In reconstructing the dynamic of the homicide, we hypothesized that the aggression started with an altercation and subsequently led to physical assault, causing the victim to fall on the floor. Then the murderer repeatedly stabbed his father with the bread knife, causing the abdominal lesions (including the fatal one). Thereafter he violently banged his father’s head against the baseboard causing the blunt head trauma. In the last stage of the murder, the perpetrator pushed the set of keys down inside the victim’s throat in order to silence him. We also assumed that the knife was placed by the assailant in the victim’s hand at the end of the murder, as the handle was abnormal and inappropriate for threatening or hitting.
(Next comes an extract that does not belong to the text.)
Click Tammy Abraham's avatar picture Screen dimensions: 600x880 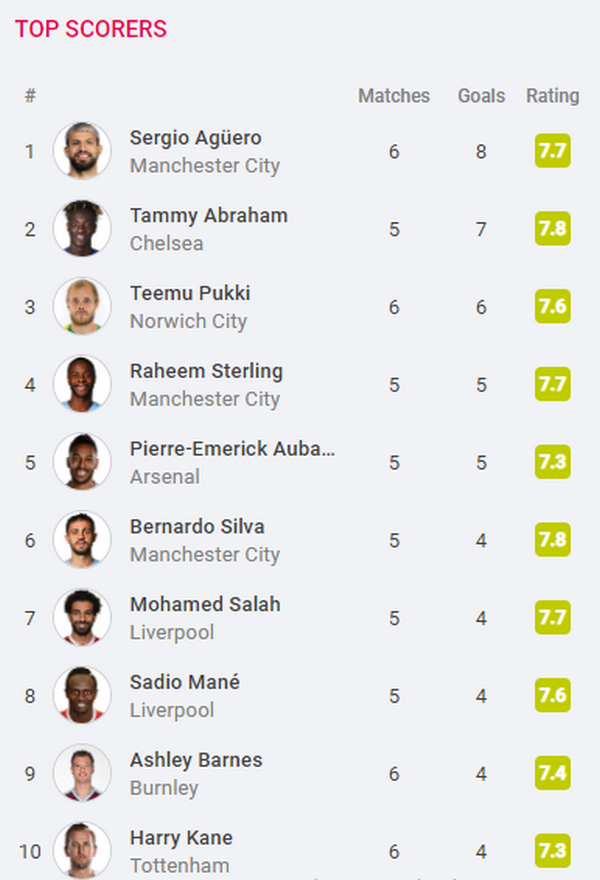(x=82, y=229)
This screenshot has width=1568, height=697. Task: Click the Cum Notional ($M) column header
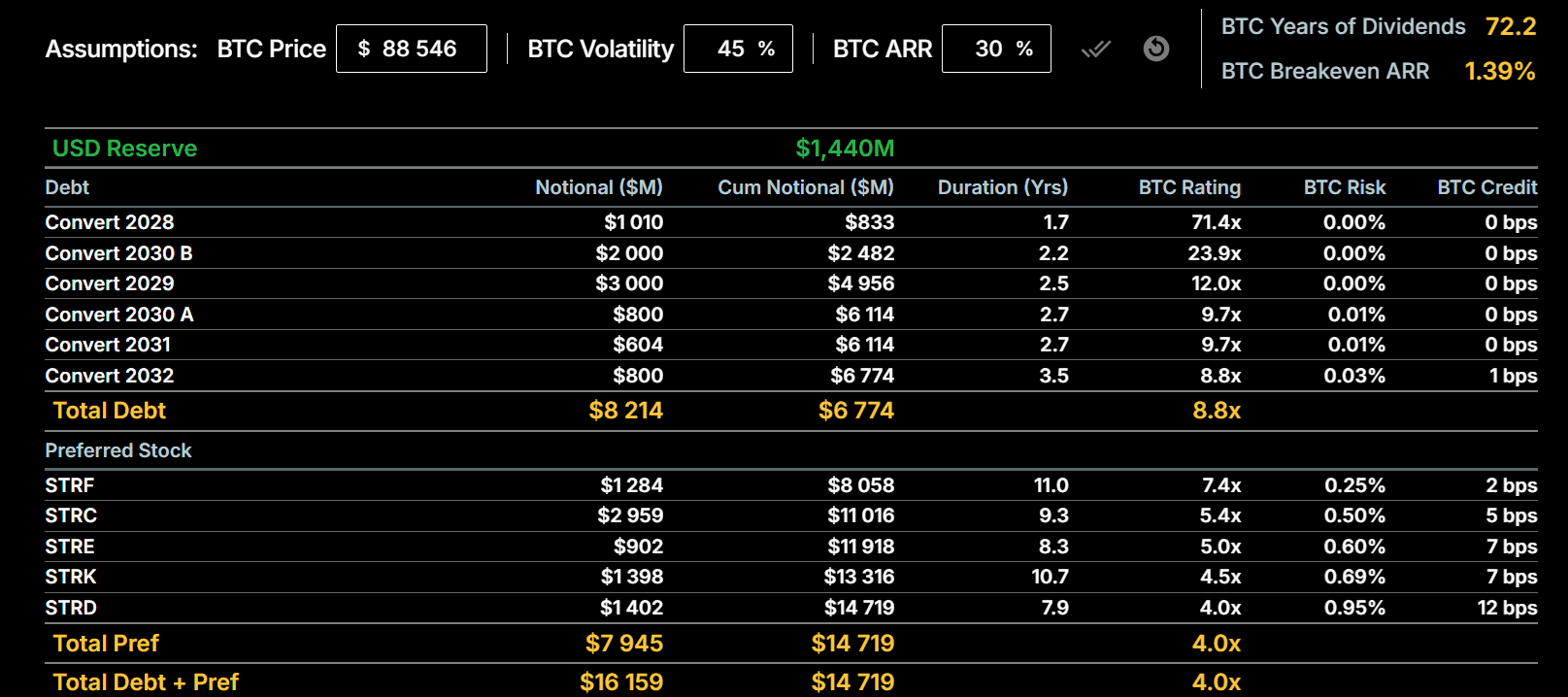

As commonly described in the scientific literature, also in our case the injury location differed according to the weapon type [40, 44], the blunt injuries being predominantly on the head, and sharp force injuries on the torso. The peculiarity of our case is certainly the manner of asphyxiation. Homicidal asphyxia by choking is very rare and is most frequently observed in infanticides [48, 49]. In adults it is mainly reported as an attempt to silence a victim that does not die immediately and tries to call for [50]. Only two cases of homicidal choking in adults, using toilet paper, have been reported, involving a patient with schizophrenia hospitalized in a mental hospital and an old woman with Alzheimer’s disease [51, 52]. In all the cases described in the literature, the victims are choked/smothered using soft means like tissue paper, whereas in our case hard, sharp objects were forced down the victim’s throat, making this case exceedingly rare.

Existing data on homicides suggest that bodies found at the same scene where they are slain, facing up and uncovered, with multiple wounds to one body area, are usually victims of a homicidal impulsive behavior with no great degree of planning by the perpetrator [53]. Nonetheless, the homicide, committed by the use of multiple fatal means based on a delusional state with no consciousness alterations, and with an escalating outrage of violence, raises the possibility of attributing a fair degree of planning and finalization of the murder act, albeit in redundant and excessive ways.

Conclusion

Parricide is a complex, behaviorally and criminologically heterogeneous crime, as it results from a multiplicity of personal, environmental and clinical factors. The case reported here highlights the association between a major psychiatric disorder (schizoaffective disorder), in a phase of acute decompensation with delusional misidentification syndrome, resulting in overkill which includes a rare form of asphyxiation. The evocative relationship between severe mental disorders, delusional misidentification syndrome and overkill deserves further attention.

Keypoints

  1. 1.

    Parricide is a term used to identify offspring-perpetrated homicides. It is an infrequent event accounting for only 2–5% of all homicides.

  2. 2.

    Psychosis with delusion or hallucinations is regarded as the main motivating factor for adult-perpetrated parricides.

  3. 3.

    Delusional misidentification syndromes, including Capgras syndrome, are rare psychiatric conditions which can be associated with homicidal behavior.

  4. 4.

    Parricide is often committed with undue violence and may result in overkill. It is sometimes carried out using multiple fatal means.

  5. 5.

    Homicidal asphyxia by choking is a very rare occurrence and it seldom involves adult victims.